Approximate String Comparision in C#
Originally Hosted on Codplex http://fuzzystring.codeplex.com
Project Description
FuzzyString is a library developed for use in my day job for reconciling naming conventions between different models of the electric grid. I have stripped off the power system specific code and put together what can effectively be used as a string extension for determining approximate equality between two strings. All of the algorithms used here have been pulled from online resources, translated into C#, and compiled into this library. I found several other similar open-source implementations around but nothing for .NET/C#. Adding the *.dll to your project will give you access to this extension and the individual extensions under the hood of the ApproximatelyEquals() extension.

━━━━━━━━

**WHAT YOU WILL DO**:
1) Decide whether each statement agrees with the FuzzyString description. Answer yes or no, and quote the words from the description that settle it: (a) the author wrote the algorithms from scratch; (b) the author found other open-source implementations for .NET/C#; (c) the power system specific code was removed from the library.
2) In the FuzzyString description, rewrite the part that opens with the words "Approximate String Comparision" and closes with "the ApproximatelyEquals() extension.", switching "electric grid" to "power network".
The rows have no connection to the FuzzyString description.

**Pointing data for screenshots and documents**:
━━━━━━━━

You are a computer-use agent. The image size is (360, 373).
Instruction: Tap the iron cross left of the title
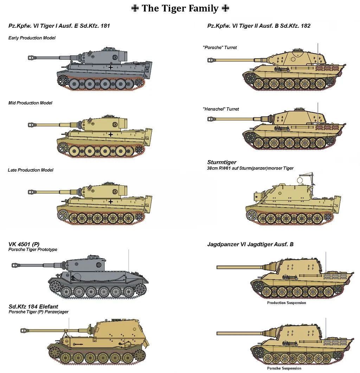135,8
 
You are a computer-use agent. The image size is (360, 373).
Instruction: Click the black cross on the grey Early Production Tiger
110,67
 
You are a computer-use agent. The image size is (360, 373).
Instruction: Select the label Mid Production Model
30,103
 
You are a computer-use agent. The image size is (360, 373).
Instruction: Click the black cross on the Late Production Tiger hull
110,202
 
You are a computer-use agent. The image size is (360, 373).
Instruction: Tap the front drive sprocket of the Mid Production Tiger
63,148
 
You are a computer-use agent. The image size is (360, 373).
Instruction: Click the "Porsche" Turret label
220,47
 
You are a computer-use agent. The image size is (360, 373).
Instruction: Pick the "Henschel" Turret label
221,109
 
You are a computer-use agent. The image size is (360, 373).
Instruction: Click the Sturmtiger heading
222,162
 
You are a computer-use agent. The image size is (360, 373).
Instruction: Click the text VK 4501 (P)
24,244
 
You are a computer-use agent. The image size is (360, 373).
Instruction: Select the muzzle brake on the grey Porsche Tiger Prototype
15,265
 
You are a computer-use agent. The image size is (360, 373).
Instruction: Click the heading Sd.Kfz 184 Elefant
33,307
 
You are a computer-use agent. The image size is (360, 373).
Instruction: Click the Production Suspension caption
287,303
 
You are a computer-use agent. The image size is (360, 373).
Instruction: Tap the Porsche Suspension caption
284,368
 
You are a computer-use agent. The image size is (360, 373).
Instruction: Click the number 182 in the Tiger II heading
306,26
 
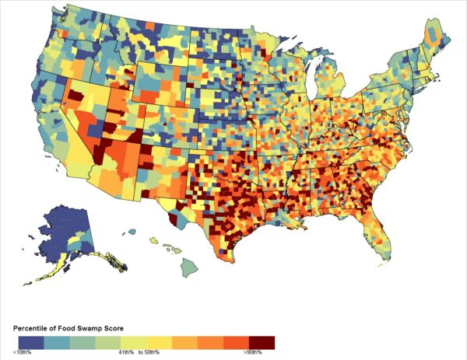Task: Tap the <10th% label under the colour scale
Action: [x=23, y=354]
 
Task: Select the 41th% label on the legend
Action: [x=127, y=354]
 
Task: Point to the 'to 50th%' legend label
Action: [x=150, y=354]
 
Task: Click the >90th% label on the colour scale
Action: [x=252, y=354]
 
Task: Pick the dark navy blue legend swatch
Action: [x=30, y=342]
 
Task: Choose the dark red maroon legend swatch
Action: [x=262, y=342]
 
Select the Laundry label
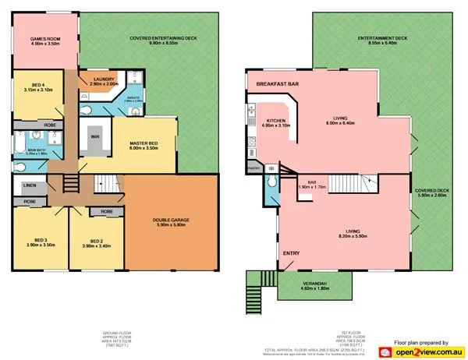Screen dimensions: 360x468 105,80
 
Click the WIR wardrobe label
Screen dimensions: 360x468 95,136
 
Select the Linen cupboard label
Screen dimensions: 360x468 30,185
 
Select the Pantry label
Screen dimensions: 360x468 254,168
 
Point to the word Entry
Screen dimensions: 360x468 291,252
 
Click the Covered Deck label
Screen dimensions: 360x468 431,192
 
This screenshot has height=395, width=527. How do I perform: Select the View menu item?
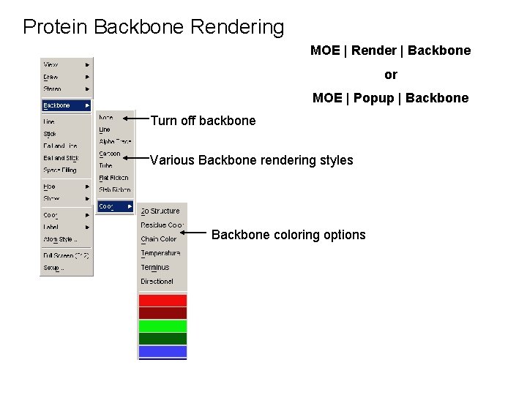click(51, 64)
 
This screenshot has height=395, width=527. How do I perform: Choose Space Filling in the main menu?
click(59, 170)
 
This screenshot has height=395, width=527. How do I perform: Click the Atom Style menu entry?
click(60, 239)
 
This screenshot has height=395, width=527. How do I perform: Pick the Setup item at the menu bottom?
click(53, 268)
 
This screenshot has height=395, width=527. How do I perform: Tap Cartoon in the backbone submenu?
click(110, 154)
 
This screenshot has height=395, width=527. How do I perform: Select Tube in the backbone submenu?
click(106, 165)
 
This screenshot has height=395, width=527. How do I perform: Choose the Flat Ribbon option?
click(113, 178)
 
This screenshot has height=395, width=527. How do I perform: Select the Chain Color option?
click(159, 239)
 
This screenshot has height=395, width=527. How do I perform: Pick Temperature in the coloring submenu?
click(160, 253)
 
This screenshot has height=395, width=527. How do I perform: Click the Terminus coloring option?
click(155, 267)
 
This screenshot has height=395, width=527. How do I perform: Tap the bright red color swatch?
click(162, 300)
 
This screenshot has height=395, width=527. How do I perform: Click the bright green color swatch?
click(162, 326)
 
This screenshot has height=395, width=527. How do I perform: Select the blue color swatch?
click(162, 352)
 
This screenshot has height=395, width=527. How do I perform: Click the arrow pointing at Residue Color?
click(196, 232)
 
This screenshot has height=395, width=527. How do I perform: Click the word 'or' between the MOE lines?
click(391, 75)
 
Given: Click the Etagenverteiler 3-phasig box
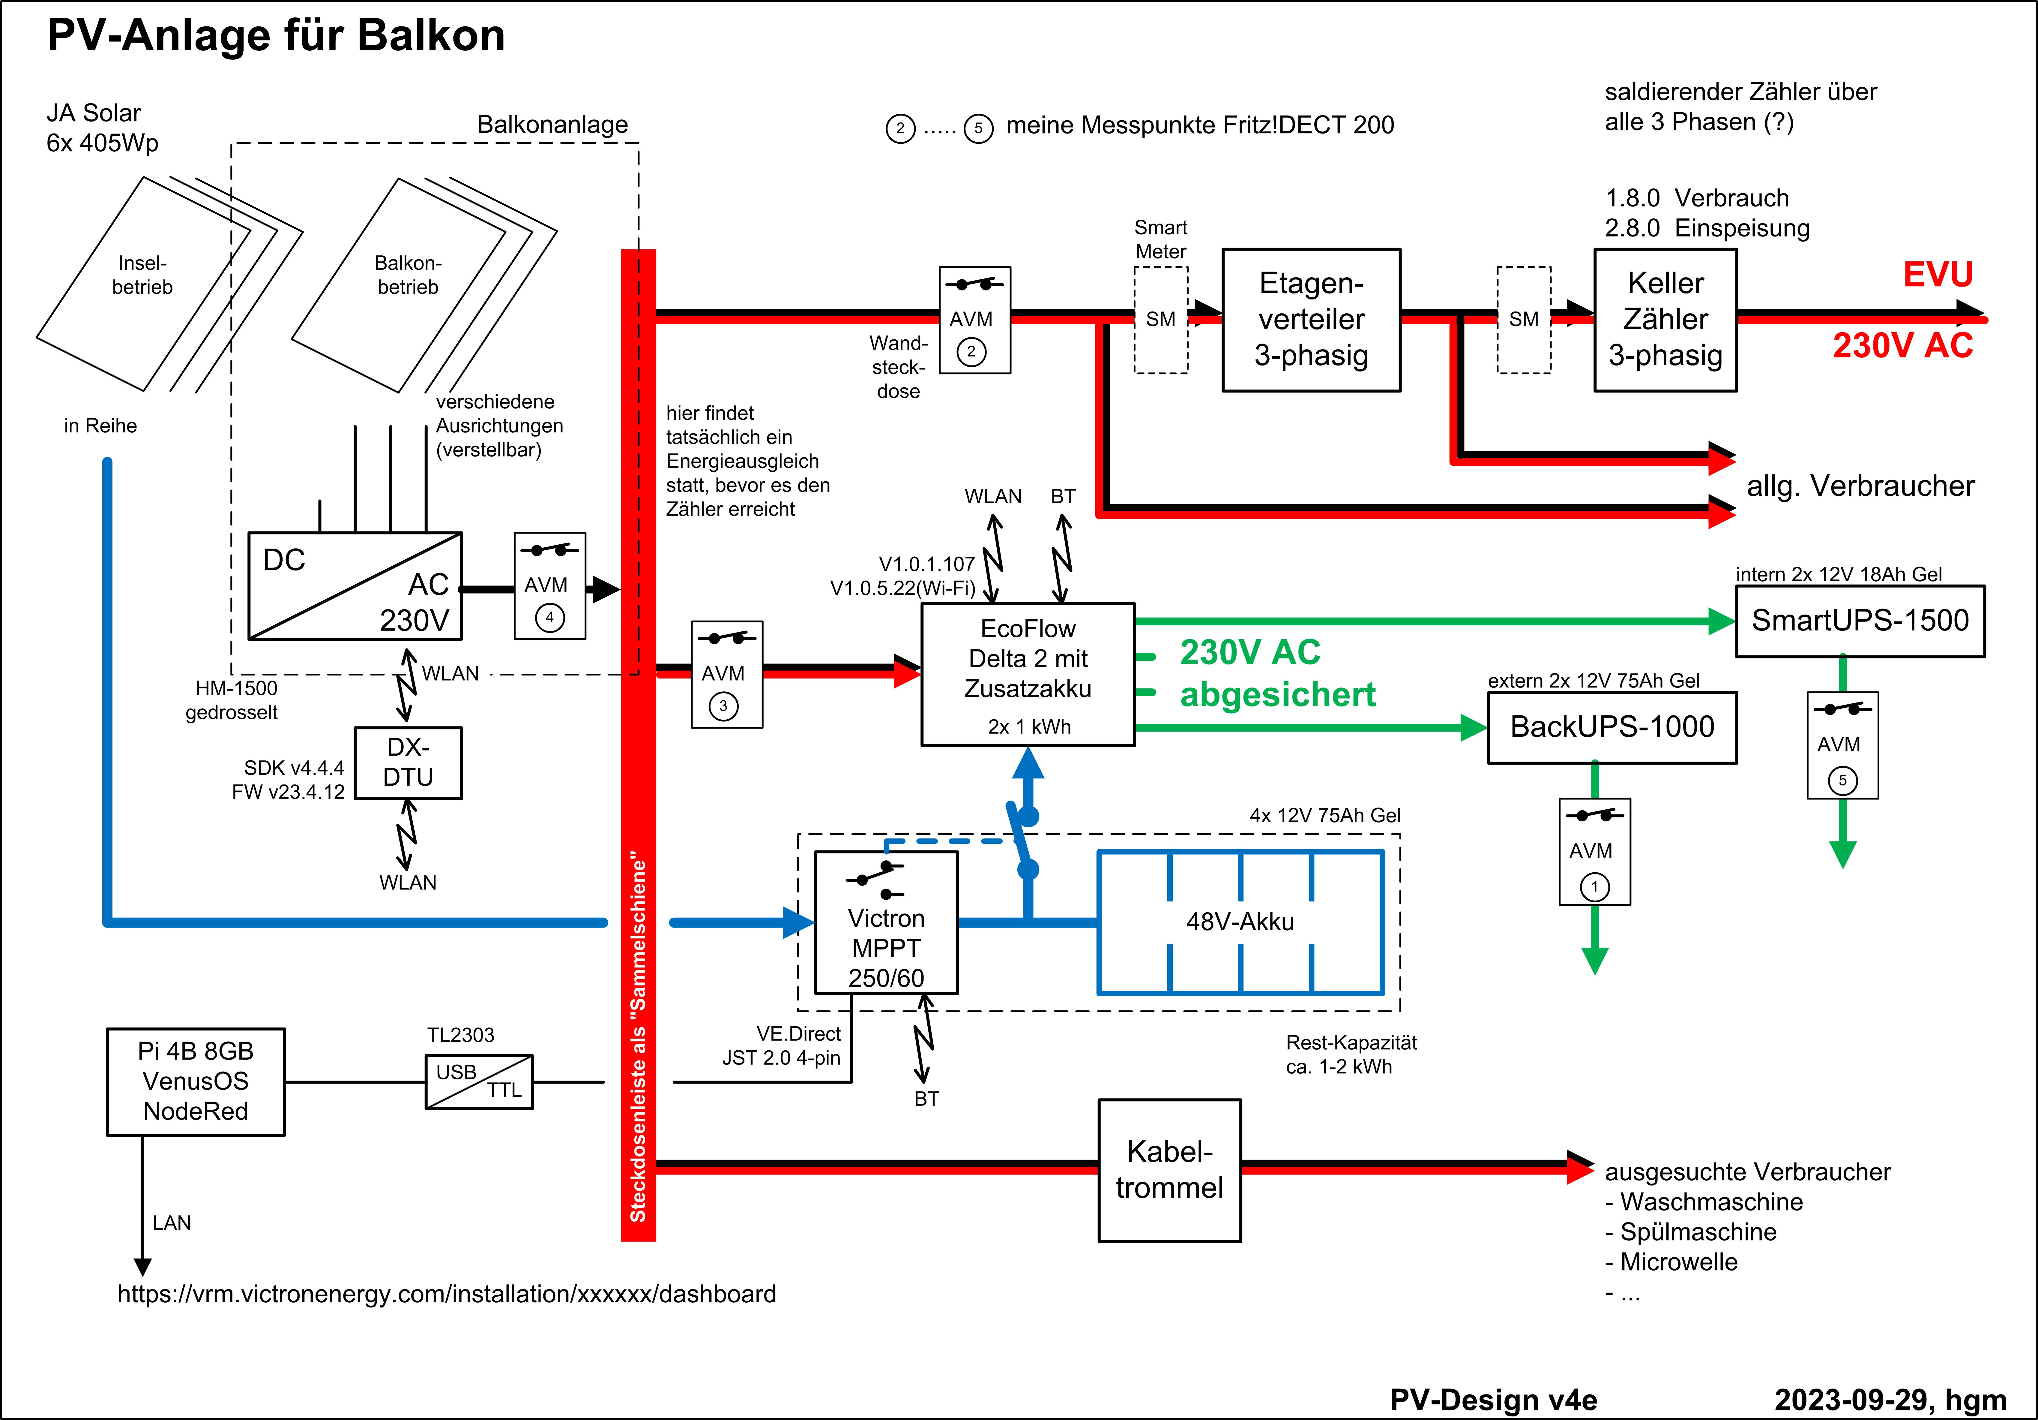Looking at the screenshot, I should tap(1311, 320).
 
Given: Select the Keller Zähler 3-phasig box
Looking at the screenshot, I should tap(1665, 320).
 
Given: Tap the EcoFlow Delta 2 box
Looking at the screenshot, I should tap(1028, 675).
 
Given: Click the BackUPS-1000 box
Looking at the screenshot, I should tap(1612, 727).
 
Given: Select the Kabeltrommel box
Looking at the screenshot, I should tap(1169, 1170).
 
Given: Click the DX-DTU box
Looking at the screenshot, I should tap(408, 763).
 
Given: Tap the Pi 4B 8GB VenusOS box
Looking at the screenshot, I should tap(195, 1082).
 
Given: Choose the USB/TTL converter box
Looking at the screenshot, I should tap(479, 1082).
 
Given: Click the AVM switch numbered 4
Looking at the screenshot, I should tap(549, 586).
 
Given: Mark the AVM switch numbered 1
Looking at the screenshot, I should tap(1594, 852).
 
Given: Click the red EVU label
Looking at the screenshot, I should tap(1938, 274).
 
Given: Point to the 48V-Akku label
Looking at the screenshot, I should tap(1240, 922).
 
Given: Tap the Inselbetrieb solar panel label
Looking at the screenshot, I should tap(142, 275).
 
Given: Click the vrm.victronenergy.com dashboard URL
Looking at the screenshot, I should tap(447, 1294).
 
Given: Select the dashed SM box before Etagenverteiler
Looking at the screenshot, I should tap(1160, 320).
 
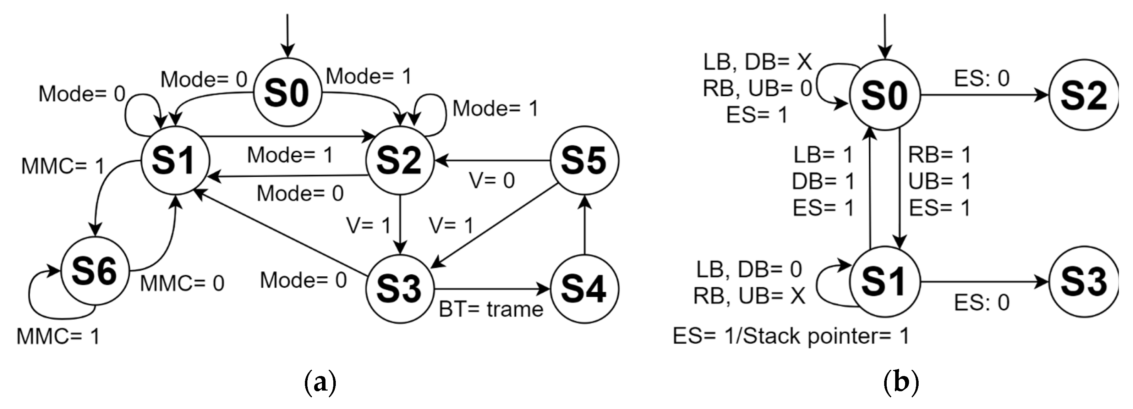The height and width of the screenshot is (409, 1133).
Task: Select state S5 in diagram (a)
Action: point(585,160)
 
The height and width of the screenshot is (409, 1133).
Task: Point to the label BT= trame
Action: point(491,310)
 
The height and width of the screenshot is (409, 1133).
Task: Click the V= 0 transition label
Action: point(492,180)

━━━━━━━━

**ANSWERS TO THE PROBLEMS**:
1)
(a) No: "All of the algorithms used here have been pulled from online resources, translated into C#, and compiled into this library."
(b) No: "I found several other similar open-source implementations around but nothing for .NET/C#."
(c) Yes: "I have stripped off the power system specific code"

2)
Approximate String Comparision in C#
Originally Hosted on Codplex http://fuzzystring.codeplex.com
Project Description
FuzzyString is a library developed for use in my day job for reconciling naming conventions between different models of the power network. I have stripped off the power system specific code and put together what can effectively be used as a string extension for determining approximate equality between two strings. All of the algorithms used here have been pulled from online resources, translated into C#, and compiled into this library. I found several other similar open-source implementations around but nothing for .NET/C#. Adding the *.dll to your project will give you access to this extension and the individual extensions under the hood of the ApproximatelyEquals() extension.